Exercise aim
Render every line of the entries below as a Markdown table with the columns Row and Text. Skip blank lines and number the remaining rows in order.

Input data
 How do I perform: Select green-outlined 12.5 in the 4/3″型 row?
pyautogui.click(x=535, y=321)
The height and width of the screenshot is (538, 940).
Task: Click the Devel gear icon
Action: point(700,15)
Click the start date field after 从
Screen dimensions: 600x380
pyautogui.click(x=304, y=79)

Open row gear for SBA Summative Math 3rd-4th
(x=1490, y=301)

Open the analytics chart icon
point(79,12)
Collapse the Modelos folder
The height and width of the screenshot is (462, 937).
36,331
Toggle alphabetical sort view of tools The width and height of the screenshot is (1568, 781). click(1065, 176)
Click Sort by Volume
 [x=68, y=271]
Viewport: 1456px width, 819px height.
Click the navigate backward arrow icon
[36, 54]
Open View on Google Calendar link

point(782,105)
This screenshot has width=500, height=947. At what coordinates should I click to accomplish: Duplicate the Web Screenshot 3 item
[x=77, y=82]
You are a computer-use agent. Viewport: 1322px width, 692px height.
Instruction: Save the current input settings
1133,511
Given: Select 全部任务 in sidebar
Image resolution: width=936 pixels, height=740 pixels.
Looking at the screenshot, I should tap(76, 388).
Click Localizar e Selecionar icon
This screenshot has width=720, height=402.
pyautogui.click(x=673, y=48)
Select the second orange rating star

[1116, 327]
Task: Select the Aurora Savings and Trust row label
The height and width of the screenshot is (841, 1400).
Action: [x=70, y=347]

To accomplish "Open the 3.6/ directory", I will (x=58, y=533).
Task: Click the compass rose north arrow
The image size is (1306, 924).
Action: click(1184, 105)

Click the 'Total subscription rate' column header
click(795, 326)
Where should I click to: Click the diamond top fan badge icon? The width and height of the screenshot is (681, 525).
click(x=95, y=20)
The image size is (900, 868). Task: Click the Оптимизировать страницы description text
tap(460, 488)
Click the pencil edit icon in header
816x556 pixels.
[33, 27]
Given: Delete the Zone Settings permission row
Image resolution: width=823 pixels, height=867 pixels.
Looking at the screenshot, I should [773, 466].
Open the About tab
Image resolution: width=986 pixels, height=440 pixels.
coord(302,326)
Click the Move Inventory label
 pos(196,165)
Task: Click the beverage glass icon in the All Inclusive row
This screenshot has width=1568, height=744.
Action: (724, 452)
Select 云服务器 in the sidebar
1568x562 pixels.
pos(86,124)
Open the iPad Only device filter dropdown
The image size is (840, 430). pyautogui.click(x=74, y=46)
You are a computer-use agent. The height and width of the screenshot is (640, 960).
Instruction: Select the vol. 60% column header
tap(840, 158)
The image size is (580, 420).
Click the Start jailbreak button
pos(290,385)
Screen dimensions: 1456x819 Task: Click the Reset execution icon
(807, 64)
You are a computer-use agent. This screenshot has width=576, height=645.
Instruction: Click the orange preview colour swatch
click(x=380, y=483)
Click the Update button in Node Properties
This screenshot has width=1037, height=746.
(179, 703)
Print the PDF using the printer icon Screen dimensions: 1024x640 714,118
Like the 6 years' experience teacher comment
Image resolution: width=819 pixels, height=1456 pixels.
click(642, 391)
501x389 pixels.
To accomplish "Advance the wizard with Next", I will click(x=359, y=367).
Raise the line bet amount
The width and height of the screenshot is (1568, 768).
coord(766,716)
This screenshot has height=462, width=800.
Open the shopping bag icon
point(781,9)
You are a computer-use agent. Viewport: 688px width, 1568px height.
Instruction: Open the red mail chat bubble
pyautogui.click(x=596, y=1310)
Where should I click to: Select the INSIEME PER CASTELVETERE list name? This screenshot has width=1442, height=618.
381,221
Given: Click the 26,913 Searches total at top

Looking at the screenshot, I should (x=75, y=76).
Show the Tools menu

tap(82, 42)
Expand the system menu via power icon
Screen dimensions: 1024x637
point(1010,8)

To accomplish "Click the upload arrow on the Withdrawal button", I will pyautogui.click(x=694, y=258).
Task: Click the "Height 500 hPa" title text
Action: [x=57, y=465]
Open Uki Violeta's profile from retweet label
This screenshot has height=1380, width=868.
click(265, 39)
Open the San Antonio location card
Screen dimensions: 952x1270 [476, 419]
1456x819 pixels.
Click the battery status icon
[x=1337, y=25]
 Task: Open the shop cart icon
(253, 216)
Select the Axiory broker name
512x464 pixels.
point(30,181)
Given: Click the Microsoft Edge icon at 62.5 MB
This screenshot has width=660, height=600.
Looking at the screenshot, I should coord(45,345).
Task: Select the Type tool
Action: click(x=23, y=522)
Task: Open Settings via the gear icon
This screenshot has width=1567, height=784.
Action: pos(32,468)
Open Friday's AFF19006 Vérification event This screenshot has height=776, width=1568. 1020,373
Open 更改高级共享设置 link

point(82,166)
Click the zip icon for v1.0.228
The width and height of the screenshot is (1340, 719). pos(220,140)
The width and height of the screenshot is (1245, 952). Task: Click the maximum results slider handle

Reply to the task
| Row | Text |
|---|---|
| 1 |  How do I perform: Select green-outlined 12.5 in the 4/3″型 row? |
| 2 | pyautogui.click(x=535, y=321) |
| 3 | The height and width of the screenshot is (538, 940). |
| 4 | Task: Click the Devel gear icon |
| 5 | Action: point(700,15) |
| 6 | Click the start date field after 从 |
| 7 | Screen dimensions: 600x380 |
| 8 | pyautogui.click(x=304, y=79) |
| 9 | Open row gear for SBA Summative Math 3rd-4th |
| 10 | (x=1490, y=301) |
| 11 | Open the analytics chart icon |
| 12 | point(79,12) |
| 13 | Collapse the Modelos folder |
| 14 | The height and width of the screenshot is (462, 937). |
| 15 | 36,331 |
| 16 | Toggle alphabetical sort view of tools The width and height of the screenshot is (1568, 781). click(1065, 176) |
| 17 | Click Sort by Volume |
| 18 |  [x=68, y=271] |
| 19 | Viewport: 1456px width, 819px height. |
| 20 | Click the navigate backward arrow icon |
| 21 | [36, 54] |
| 22 | Open View on Google Calendar link |
| 23 | point(782,105) |
| 24 | This screenshot has width=500, height=947. At what coordinates should I click to accomplish: Duplicate the Web Screenshot 3 item |
| 25 | [x=77, y=82] |
| 26 | You are a computer-use agent. Viewport: 1322px width, 692px height. |
| 27 | Instruction: Save the current input settings |
| 28 | 1133,511 |
| 29 | Given: Select 全部任务 in sidebar |
| 30 | Image resolution: width=936 pixels, height=740 pixels. |
| 31 | Looking at the screenshot, I should tap(76, 388). |
| 32 | Click Localizar e Selecionar icon |
| 33 | This screenshot has width=720, height=402. |
| 34 | pyautogui.click(x=673, y=48) |
| 35 | Select the second orange rating star |
| 36 | [1116, 327] |
| 37 | Task: Select the Aurora Savings and Trust row label |
| 38 | The height and width of the screenshot is (841, 1400). |
| 39 | Action: [x=70, y=347] |
| 40 | To accomplish "Open the 3.6/ directory", I will (x=58, y=533). |
| 41 | Task: Click the compass rose north arrow |
| 42 | The image size is (1306, 924). |
| 43 | Action: click(1184, 105) |
| 44 | Click the 'Total subscription rate' column header |
| 45 | click(795, 326) |
| 46 | Where should I click to: Click the diamond top fan badge icon? The width and height of the screenshot is (681, 525). |
| 47 | click(x=95, y=20) |
| 48 | The image size is (900, 868). Task: Click the Оптимизировать страницы description text |
| 49 | tap(460, 488) |
| 50 | Click the pencil edit icon in header |
| 51 | 816x556 pixels. |
| 52 | [33, 27] |
| 53 | Given: Delete the Zone Settings permission row |
| 54 | Image resolution: width=823 pixels, height=867 pixels. |
| 55 | Looking at the screenshot, I should [773, 466]. |
| 56 | Open the About tab |
| 57 | Image resolution: width=986 pixels, height=440 pixels. |
| 58 | coord(302,326) |
| 59 | Click the Move Inventory label |
| 60 |  pos(196,165) |
| 61 | Task: Click the beverage glass icon in the All Inclusive row |
| 62 | This screenshot has width=1568, height=744. |
| 63 | Action: (724, 452) |
| 64 | Select 云服务器 in the sidebar |
| 65 | 1568x562 pixels. |
| 66 | pos(86,124) |
| 67 | Open the iPad Only device filter dropdown |
| 68 | The image size is (840, 430). pyautogui.click(x=74, y=46) |
| 69 | You are a computer-use agent. The height and width of the screenshot is (640, 960). |
| 70 | Instruction: Select the vol. 60% column header |
| 71 | tap(840, 158) |
| 72 | The image size is (580, 420). |
| 73 | Click the Start jailbreak button |
| 74 | pos(290,385) |
| 75 | Screen dimensions: 1456x819 Task: Click the Reset execution icon |
| 76 | (807, 64) |
| 77 | You are a computer-use agent. This screenshot has width=576, height=645. |
| 78 | Instruction: Click the orange preview colour swatch |
| 79 | click(x=380, y=483) |
| 80 | Click the Update button in Node Properties |
| 81 | This screenshot has width=1037, height=746. |
| 82 | (179, 703) |
| 83 | Print the PDF using the printer icon Screen dimensions: 1024x640 714,118 |
| 84 | Like the 6 years' experience teacher comment |
| 85 | Image resolution: width=819 pixels, height=1456 pixels. |
| 86 | click(642, 391) |
| 87 | 501x389 pixels. |
| 88 | To accomplish "Advance the wizard with Next", I will click(x=359, y=367). |
| 89 | Raise the line bet amount |
| 90 | The width and height of the screenshot is (1568, 768). |
| 91 | coord(766,716) |
| 92 | This screenshot has height=462, width=800. |
| 93 | Open the shopping bag icon |
| 94 | point(781,9) |
| 95 | You are a computer-use agent. Viewport: 688px width, 1568px height. |
| 96 | Instruction: Open the red mail chat bubble |
| 97 | pyautogui.click(x=596, y=1310) |
| 98 | Where should I click to: Select the INSIEME PER CASTELVETERE list name? This screenshot has width=1442, height=618. |
| 99 | 381,221 |
| 100 | Given: Click the 26,913 Searches total at top |
| 101 | Looking at the screenshot, I should (x=75, y=76). |
| 102 | Show the Tools menu |
| 103 | tap(82, 42) |
| 104 | Expand the system menu via power icon |
| 105 | Screen dimensions: 1024x637 |
| 106 | point(1010,8) |
| 107 | To accomplish "Click the upload arrow on the Withdrawal button", I will pyautogui.click(x=694, y=258). |
| 108 | Task: Click the "Height 500 hPa" title text |
| 109 | Action: [x=57, y=465] |
| 110 | Open Uki Violeta's profile from retweet label |
| 111 | This screenshot has height=1380, width=868. |
| 112 | click(265, 39) |
| 113 | Open the San Antonio location card |
| 114 | Screen dimensions: 952x1270 [476, 419] |
| 115 | 1456x819 pixels. |
| 116 | Click the battery status icon |
| 117 | [x=1337, y=25] |
| 118 |  Task: Open the shop cart icon |
| 119 | (253, 216) |
| 120 | Select the Axiory broker name |
| 121 | 512x464 pixels. |
| 122 | point(30,181) |
| 123 | Given: Click the Microsoft Edge icon at 62.5 MB |
| 124 | This screenshot has width=660, height=600. |
| 125 | Looking at the screenshot, I should coord(45,345). |
| 126 | Task: Select the Type tool |
| 127 | Action: click(x=23, y=522) |
| 128 | Task: Open Settings via the gear icon |
| 129 | This screenshot has width=1567, height=784. |
| 130 | Action: pos(32,468) |
| 131 | Open Friday's AFF19006 Vérification event This screenshot has height=776, width=1568. 1020,373 |
| 132 | Open 更改高级共享设置 link |
| 133 | point(82,166) |
| 134 | Click the zip icon for v1.0.228 |
| 135 | The width and height of the screenshot is (1340, 719). pos(220,140) |
| 136 | The width and height of the screenshot is (1245, 952). Task: Click the maximum results slider handle |